Incentive Pay. We would argue that the first law of economics is NOT “supply and demand.” We would argue that the first law of economics is: “incentives matter.” Business leaders who understand the power of incentives hold the keys to the kingdom. And, while it is true that what gets measured gets done, what gets measured and rewarded gets done to a greater degree.

Superbly designed and rigorously implemented incentive pay systems will quickly, significantly and on a sustained basis create a positive change in employee workplace thinking and behavior.

Performance Communication. Unfortunately, companies do a marginal job of effectively communicating operating performance to their employees in a visual, timely, easy to use, repetitive and understandable format.

An uninformed workforce is destined to achieve predictable levels of marginal performance. Thus, an excellent performance communication system is an absolute necessity. Effective communication systems present the most recent performance and performance trends, along with the incentive pay that was earned (or lost) as a result of the performance.

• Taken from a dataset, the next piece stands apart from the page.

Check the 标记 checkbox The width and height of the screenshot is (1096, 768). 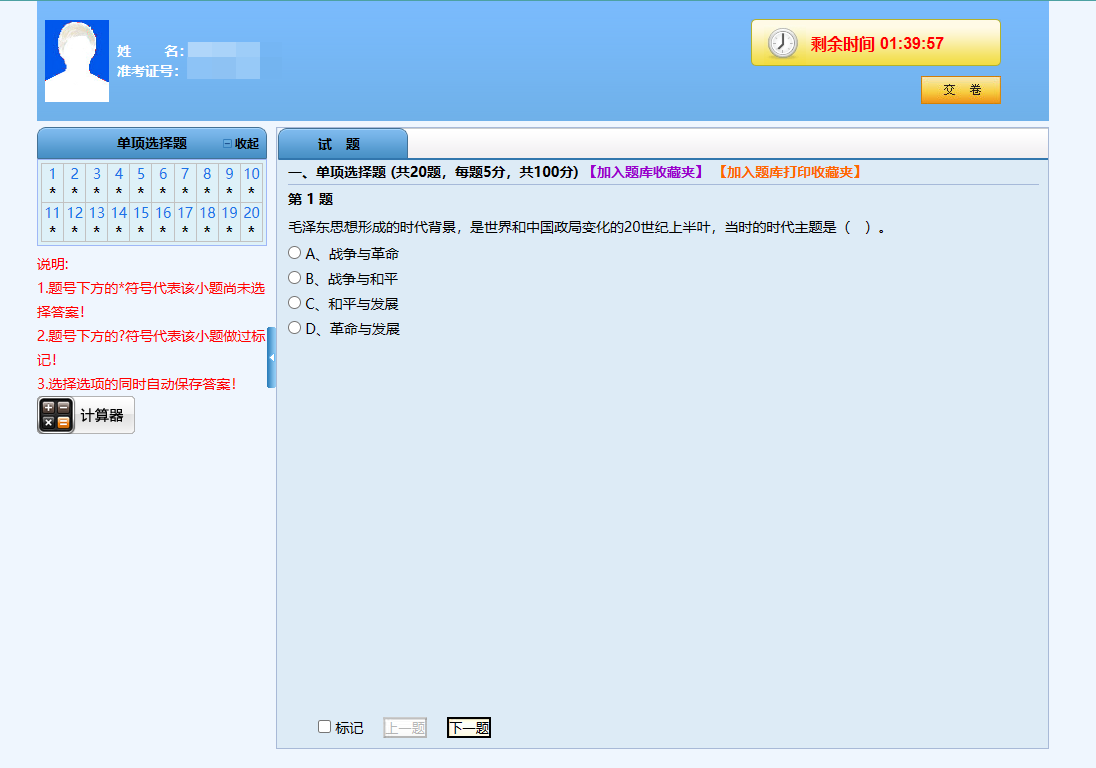(x=324, y=727)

Team-Based Improvement. The performance improvement (PI) teams are the heartbeat of a high-performance organization and must be in constant motion to stay alive to produce the business results. Your employees are oozing with concerns, issues, solutions to problems and ideas to achieve new and heightened levels of excellence.

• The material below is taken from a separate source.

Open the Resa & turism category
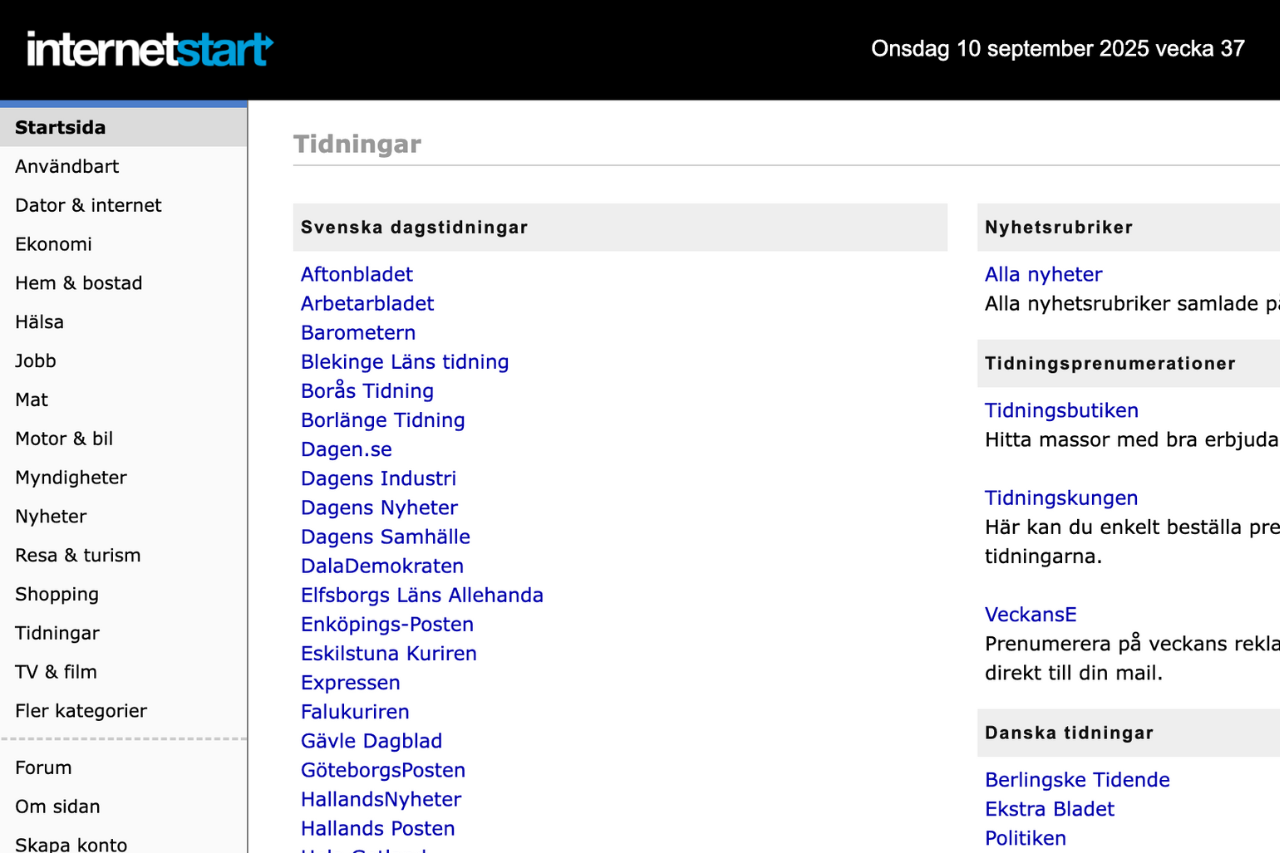Screen dimensions: 1280x853 78,555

PI teams are strategically positioned, trained and charged with assaulting the inefficiency and waste that exists at all levels of most organizations. Every company is target rich with opportunities for improvement. PI teams are an excellent forum for systematically pursuing those opportunities.

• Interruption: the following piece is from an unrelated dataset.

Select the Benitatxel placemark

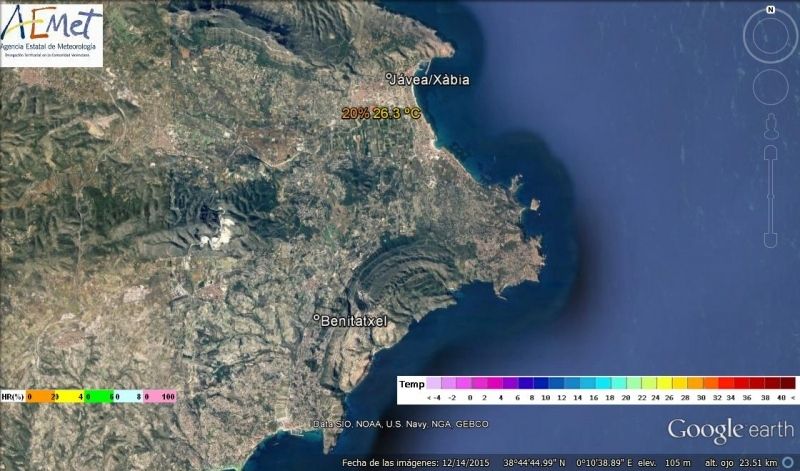click(x=350, y=320)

Seamless Integration and Linkage of the Four Systems

This is the most important point of this system, and many companies miss this key point with their continuous improvement activities. Today, many companies have reasonably good operating performance measures—about 35% of companies have some form of incentive pay system—but very few companies do a good job at communicating performance results.

Even fewer companies have effective and long-lived continuous improvement or performance improvement teams or any other effective system to capture and implement employees’ ideas for betterment. Unfortunately, very few companies weld the measurement system to the incentive pay system, to the communication system, to the performance improvement team system. This is a huge missed opportunity.

The Four Steps to Implementation

  1. Define your business goals and identify the business unit’s measures of success. These are the key performance indicators (KPIs) that are defined in your performance measurement system. When correctly designed, there is perfect linkage and alignment between the business goals and the performance measurement system defined by the KPIs. Measures must support, reinforce and drive your business goals.
  2. Link and align the incentive pay system to the performance measurement system by only including the same KPIs defined in the incentive pay system. That which is measured is also rewarded.
  3. To communicate performance, the primary document is the monthly KPI report (reviewed with employees in small group meetings). The only information in the monthly KPI report is the operating performance results of the KPIs defined in Step 1 and the incentive pay earned (or lost) from those KPIs. Those results must be communicated to employees.
  4. To continually improve performance, PI teams continually focus on capturing, evaluating and implementing ideas for improvement. By cleansing the organizations of behavioral toxins, shedding stale approaches to operating performance, solving operating problems and enhancing efficiency, the PI teams improve the business as defined by the previously defined KPIs.

In summary, that which is measured is rewarded, is communicated to employees and is also the sole focus of the PI Teams. This model will produce heightened levels of operating excellence, meaningful levels of incentive pay for employees, a more informed workforce and improved profits.